I feel like the above is a pretty comprehensive instruction set for the kind of machine I am making. I chose 16-bit instead of 8-bit, because for many of the operations, it only requires 1 additional clock cycle per instruction. Often on an 8-bit machine, two operations are cascaded to make 16-bit operations anyway. Basic arithmetic instructions complete one every 6 AVR clock cycles (20mhz avr = 3.3 million arithmetic instructions per second), and instructions involving data memory (push, pop, ld, st) take around 12 clock cycles. (1.6 million per second.) The cat-644 in fast mode (every other line on the display is dropped) runs at an effective rate of 10mhz, so divide the numbers above in half.

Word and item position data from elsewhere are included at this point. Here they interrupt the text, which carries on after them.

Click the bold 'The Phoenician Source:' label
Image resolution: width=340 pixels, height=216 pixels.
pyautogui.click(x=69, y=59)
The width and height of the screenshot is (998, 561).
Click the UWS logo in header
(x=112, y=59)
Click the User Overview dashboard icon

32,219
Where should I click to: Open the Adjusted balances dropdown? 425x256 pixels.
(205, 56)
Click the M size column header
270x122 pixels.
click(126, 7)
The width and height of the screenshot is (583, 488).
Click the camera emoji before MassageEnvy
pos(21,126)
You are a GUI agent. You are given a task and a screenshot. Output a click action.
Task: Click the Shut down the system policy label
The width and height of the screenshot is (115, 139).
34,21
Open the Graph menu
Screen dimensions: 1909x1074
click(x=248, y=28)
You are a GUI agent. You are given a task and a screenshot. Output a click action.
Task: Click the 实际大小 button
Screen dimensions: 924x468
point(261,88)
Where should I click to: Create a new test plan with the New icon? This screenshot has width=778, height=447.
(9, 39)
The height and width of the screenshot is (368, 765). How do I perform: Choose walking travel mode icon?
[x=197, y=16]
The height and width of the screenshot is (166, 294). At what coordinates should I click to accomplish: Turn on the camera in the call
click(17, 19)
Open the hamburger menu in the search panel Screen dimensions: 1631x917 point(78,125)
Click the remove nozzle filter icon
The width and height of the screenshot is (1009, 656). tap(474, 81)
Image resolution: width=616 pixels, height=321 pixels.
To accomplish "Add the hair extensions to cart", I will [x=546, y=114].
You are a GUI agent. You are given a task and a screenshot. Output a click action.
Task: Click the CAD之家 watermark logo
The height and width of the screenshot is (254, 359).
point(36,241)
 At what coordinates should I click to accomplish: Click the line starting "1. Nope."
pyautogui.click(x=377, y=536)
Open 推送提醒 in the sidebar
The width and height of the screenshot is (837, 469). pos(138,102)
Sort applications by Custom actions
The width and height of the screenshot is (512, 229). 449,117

When compared to a 1 Mhz 6502, which is often cited as 300 to 400 k instructions per second), I think this interpreter pulls ahead.
I need to finish some instruction handlers. I also need to write an assembler, since hand assembling bytecode is a little annoying. Also, every time I change a handler, the bytecodes change, because the bytecode is the offset into the interpreter code. I need an automated way to dump out the addresses of all the handlers, and use that to generate the bytecodes.